Task objective — Print the lines exactly from the line with "Task: Pin Google to Start" through the end of the records, both included, and leave the pictures out.

Entries for locating words and elements —

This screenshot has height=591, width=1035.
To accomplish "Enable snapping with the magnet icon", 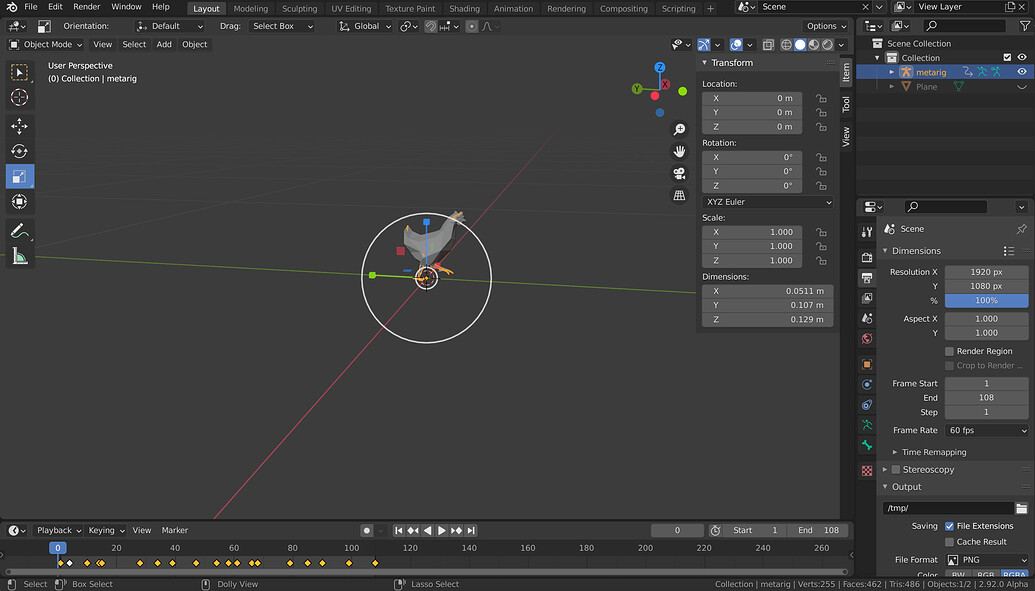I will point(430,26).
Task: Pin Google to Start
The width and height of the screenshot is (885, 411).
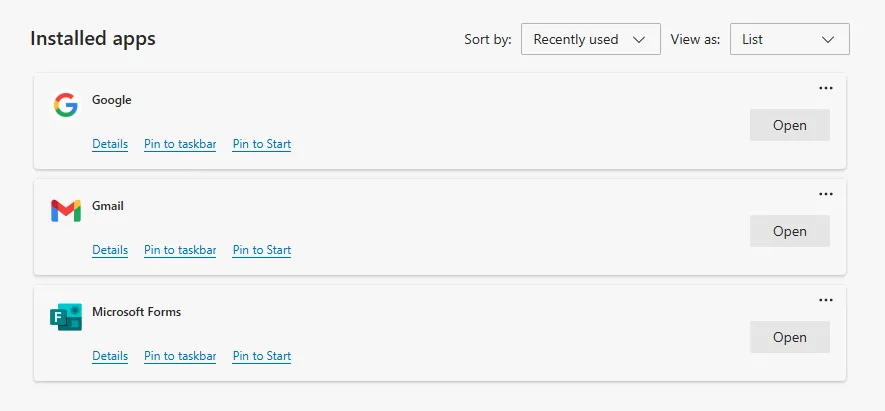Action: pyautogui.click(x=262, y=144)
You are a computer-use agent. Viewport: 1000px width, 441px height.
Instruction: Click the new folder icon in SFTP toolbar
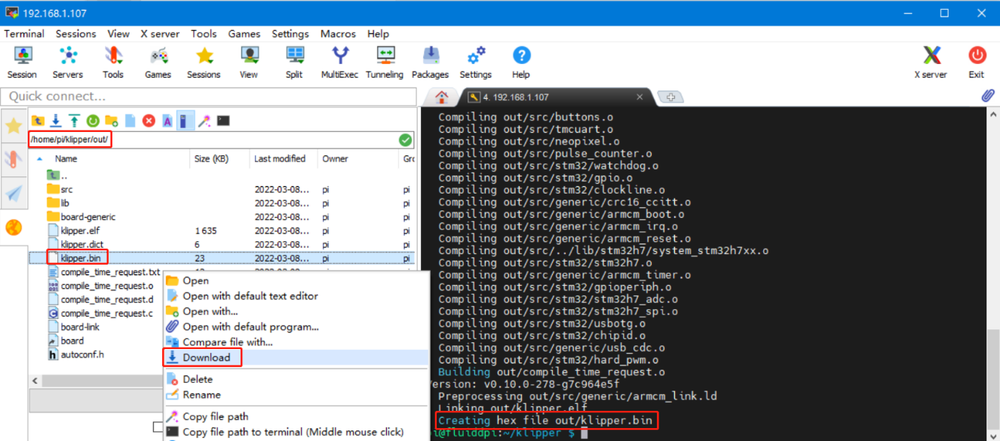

Response —
Task: Pin Google to Start
The width and height of the screenshot is (885, 411).
Action: pyautogui.click(x=262, y=144)
You are a computer-use agent. Viewport: 1000px width, 441px height.
Instruction: Click the new folder icon in SFTP toolbar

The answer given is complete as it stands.